XML Data Structures - Characteristics and Limitations

RJSunderman · ‎07-25-2018

In the blogJSON Data Structures - Working with Hierarchy and Multicardinality I wrote about how data can be organized in a JSON structure, how to recognize data hierarchy and cardinality from a GeoEvent Definition, and how to access data values given a hierarchical, multi-cardinal, data structure.

In this blog, we'll explore XML, another self-describing data format which -- like JSON -- has a specific syntax that organizes data using key/value pairs. XML is similar to JSON, but the two data formats are not interchangeable.

What does XML support that JSON does not?

One difference is that XML supports both attribute and element values whereas JSON really only supports key/value pairs. With JSON you generally expect data values will be associated with named fields. Consider the two examples below (credit: w3schools.com)

<person sex="female">
  <firstname>Anna</firstname>
  <lastname>Smith</lastname>
</person>‍‍‍‍‍‍‍‍‍‍‍‍‍‍‍‍‍‍‍‍

The XML in this first example above provides information on a person, "Anna". Her first and last name are provided as elements whereas her gender is provided as an attribute value.

<person>
  <sex>female</sex>
  <firstname>Anna</firstname>
  <lastname>Smith</lastname>
</person>‍‍‍‍‍‍‍‍‍‍‍‍‍‍‍‍‍‍‍‍‍‍‍‍‍

The XML in this second example above provides the same information, except now all of the data is provided using element values.

Both XML structures are valid, but if you have any influence with your data provider, it is probably better to avoid attribute values and instead use elements exclusively when ingesting XML data into GeoEvent Server. The inbound XML adapter can successfully translate XML which contains attribute values and node element values with some limitations we'll look at shortly.

Here's a little secret: GeoEvent Server does not actually handle XML data at all.

GeoEvent Server uses third party libraries to translate XML it receives to JSON. The JSON adapter is used interpret the data and create event records from the translated data. Because JSON does not support attribute values, all data values in an XML structure must be translated as elements. Consider the following illustration which shows how a block of XML data might be translated to JSON by GeoEvent Server:

XML vs. JSON

Notice the first line of the XML in the XML illustrated above/left. This declares the version and encoding being used which the libraries GeoEvent Server uses to translate the XML to JSON really like seeing as part of the XML data.

Also, notice the JSON to the right of the XML sample organizes each event record's data as separate elements in a JSON array. Data for employee "James Albert (Emp #1234)" is represented in its own set of curl-braces as a single JSON element. There are three employee JSON elements in the array.

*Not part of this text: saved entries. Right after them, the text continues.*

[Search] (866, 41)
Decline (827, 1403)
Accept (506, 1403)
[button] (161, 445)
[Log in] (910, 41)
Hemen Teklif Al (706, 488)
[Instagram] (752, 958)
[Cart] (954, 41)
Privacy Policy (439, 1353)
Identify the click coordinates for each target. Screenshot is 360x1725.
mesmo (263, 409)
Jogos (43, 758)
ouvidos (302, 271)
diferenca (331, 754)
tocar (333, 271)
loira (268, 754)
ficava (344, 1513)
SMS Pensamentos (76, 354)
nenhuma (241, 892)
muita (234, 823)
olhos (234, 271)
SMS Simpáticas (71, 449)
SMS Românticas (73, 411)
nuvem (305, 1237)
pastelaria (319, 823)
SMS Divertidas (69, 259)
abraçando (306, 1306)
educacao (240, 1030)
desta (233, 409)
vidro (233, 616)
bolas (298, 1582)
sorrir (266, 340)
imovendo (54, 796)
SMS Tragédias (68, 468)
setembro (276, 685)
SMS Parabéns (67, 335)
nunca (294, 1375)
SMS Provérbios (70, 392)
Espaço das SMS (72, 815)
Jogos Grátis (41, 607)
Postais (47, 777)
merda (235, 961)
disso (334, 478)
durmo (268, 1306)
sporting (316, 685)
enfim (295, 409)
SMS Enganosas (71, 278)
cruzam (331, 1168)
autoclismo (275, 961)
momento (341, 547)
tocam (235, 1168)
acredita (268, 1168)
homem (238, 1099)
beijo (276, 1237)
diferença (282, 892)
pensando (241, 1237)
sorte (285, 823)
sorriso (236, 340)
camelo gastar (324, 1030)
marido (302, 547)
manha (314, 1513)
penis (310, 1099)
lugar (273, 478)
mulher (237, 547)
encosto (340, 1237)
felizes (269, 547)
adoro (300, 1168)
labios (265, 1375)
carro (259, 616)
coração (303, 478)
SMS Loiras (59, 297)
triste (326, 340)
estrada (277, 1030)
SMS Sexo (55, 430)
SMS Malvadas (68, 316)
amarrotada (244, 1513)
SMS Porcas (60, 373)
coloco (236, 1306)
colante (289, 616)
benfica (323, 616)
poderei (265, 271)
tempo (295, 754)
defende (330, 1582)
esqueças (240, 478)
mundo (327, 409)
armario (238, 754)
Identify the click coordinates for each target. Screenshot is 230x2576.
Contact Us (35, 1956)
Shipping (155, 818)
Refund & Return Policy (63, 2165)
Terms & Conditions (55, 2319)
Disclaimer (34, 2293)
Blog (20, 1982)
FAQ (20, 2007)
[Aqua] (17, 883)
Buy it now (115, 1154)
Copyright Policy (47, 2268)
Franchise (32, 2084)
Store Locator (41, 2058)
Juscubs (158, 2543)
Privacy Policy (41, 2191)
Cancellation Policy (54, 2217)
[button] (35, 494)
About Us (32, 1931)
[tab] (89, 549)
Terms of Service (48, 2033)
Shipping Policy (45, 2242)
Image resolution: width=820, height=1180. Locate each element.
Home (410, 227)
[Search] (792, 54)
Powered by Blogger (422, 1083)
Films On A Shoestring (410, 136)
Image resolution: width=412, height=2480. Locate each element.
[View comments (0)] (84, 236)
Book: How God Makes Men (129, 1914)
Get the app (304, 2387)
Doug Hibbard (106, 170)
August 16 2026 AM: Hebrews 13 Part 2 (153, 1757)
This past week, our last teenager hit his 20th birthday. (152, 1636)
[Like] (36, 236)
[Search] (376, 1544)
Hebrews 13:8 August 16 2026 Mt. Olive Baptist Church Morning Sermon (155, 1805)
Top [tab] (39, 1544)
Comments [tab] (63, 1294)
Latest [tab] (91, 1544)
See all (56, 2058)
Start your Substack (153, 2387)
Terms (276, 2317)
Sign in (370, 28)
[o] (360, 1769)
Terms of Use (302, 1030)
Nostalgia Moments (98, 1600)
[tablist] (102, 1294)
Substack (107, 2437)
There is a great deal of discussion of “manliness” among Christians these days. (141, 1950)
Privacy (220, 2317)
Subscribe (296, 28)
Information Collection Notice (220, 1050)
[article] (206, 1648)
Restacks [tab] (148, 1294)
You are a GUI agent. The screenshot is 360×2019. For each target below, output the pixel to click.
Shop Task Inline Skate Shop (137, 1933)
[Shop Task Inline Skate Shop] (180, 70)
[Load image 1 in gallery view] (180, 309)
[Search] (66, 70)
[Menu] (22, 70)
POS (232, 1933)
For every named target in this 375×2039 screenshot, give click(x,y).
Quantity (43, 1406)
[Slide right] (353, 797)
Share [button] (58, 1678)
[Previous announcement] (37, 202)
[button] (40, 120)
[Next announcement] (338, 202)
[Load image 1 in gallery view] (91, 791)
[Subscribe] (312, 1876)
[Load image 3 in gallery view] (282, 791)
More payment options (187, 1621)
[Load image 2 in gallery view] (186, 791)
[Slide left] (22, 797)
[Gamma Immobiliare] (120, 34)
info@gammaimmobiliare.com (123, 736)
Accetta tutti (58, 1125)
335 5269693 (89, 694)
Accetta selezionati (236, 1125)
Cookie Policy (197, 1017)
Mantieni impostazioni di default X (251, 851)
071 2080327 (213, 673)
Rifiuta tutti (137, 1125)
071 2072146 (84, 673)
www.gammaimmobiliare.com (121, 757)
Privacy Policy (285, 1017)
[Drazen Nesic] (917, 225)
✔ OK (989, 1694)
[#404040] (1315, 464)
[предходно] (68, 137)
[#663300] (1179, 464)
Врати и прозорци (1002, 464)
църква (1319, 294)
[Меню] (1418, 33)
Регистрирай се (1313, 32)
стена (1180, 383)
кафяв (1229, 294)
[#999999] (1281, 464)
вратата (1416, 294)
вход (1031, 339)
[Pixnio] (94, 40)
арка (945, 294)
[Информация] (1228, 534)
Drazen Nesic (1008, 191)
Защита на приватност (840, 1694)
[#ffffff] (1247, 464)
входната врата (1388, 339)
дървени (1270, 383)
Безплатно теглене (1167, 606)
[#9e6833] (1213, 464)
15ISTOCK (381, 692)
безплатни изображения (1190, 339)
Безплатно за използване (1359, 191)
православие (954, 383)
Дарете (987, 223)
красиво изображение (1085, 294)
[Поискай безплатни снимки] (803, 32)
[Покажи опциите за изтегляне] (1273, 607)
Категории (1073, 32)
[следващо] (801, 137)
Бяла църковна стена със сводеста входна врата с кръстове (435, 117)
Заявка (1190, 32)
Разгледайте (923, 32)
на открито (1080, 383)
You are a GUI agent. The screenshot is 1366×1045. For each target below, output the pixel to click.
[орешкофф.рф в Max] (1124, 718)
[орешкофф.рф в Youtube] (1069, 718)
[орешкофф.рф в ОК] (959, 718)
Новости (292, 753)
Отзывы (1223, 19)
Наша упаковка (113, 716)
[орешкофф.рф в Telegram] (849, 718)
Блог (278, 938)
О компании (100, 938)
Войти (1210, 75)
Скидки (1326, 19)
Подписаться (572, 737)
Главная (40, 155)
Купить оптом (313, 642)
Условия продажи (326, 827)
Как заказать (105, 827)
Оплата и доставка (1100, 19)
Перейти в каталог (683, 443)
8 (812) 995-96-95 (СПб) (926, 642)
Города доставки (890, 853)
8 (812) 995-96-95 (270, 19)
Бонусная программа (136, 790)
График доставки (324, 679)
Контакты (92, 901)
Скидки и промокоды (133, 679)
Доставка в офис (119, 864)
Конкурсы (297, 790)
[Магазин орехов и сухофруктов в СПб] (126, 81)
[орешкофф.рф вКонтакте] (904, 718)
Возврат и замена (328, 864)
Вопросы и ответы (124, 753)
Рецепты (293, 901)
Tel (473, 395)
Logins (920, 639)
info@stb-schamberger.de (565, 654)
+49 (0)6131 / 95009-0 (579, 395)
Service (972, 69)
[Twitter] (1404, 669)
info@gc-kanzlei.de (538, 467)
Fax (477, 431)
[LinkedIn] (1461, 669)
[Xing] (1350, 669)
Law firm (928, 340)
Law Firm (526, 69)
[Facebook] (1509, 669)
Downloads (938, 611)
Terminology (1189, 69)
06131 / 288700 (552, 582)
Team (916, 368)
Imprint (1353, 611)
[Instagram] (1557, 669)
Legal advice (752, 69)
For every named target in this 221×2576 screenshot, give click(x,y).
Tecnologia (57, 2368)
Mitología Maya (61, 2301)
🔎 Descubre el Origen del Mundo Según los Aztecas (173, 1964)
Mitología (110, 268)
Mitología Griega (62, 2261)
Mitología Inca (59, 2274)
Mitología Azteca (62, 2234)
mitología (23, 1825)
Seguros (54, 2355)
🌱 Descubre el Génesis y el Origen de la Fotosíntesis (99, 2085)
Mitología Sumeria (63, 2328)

Sometimes XML will include non-visible characters such as a BOM (byte-order mark). If the XML you are trying to ingest is not being recognized by an input you've configured, try copying the XML into a text editor which doesn't mask the sort of characters you might find at the beginning or end of a document. Saving the raw text after stripping out any hidden characters should help create a cleaner XML document.

Other limitations to consider when ingesting XML

There are several other limitations to consider when ingesting XML data into GeoEvent Server. Sometimes a block of JSON might pass an online JSON validator such as the one provided by JSON Lint but GeoEvent Server's inbound JSON adapter is not able to adapt the JSON to create an event record for processing. Esri Feature JSON and geoJSON are two examples which require special handling of arrays that don't have keys associated with them.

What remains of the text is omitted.